WHAT TO DO: Collect every line below that contains the string "with" and copy each one in full. Case counts: an uppercase letter does not match a lowercase one.

RECORDS SUPPLIED:
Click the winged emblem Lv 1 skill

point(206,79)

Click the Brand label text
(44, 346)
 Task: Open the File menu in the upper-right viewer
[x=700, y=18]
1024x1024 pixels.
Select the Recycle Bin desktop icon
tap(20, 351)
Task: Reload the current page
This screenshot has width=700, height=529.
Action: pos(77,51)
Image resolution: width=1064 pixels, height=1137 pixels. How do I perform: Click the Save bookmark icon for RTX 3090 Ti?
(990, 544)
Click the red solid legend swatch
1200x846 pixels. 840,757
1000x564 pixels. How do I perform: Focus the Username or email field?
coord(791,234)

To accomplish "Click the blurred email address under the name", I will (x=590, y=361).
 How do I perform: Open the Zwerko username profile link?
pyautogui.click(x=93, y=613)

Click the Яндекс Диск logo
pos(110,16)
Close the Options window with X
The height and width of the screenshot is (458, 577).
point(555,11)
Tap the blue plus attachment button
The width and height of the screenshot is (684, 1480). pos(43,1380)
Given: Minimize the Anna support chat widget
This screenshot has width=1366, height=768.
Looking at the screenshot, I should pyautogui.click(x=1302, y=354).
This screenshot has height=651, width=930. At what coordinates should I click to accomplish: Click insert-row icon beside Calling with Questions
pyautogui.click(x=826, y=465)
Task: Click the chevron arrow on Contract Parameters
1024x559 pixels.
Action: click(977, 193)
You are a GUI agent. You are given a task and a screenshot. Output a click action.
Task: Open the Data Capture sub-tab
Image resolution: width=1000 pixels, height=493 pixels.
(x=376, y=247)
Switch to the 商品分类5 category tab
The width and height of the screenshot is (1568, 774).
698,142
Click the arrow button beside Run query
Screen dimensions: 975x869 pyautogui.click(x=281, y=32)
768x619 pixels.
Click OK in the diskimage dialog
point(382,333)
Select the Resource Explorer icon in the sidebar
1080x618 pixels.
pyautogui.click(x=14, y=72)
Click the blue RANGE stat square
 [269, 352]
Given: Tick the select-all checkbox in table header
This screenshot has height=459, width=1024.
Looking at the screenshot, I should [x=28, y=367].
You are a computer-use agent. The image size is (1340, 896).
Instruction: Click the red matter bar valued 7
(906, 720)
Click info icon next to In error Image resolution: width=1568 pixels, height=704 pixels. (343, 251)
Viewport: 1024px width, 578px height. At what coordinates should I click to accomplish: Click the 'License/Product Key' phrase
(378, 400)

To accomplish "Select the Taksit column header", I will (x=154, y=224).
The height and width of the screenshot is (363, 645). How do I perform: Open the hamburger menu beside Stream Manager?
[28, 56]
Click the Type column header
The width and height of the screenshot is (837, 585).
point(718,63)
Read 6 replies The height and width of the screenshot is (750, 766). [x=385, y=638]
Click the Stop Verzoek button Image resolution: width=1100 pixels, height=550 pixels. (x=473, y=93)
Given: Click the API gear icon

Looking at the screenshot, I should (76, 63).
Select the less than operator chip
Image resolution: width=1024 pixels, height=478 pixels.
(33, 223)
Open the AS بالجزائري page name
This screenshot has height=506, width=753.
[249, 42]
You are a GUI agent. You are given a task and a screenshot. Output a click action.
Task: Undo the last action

SOLUTION FOR THIS TASK:
Close the Options window with X
This screenshot has height=651, width=930. At what coordinates should I click to accomplish: Click insert-row icon beside Calling with Questions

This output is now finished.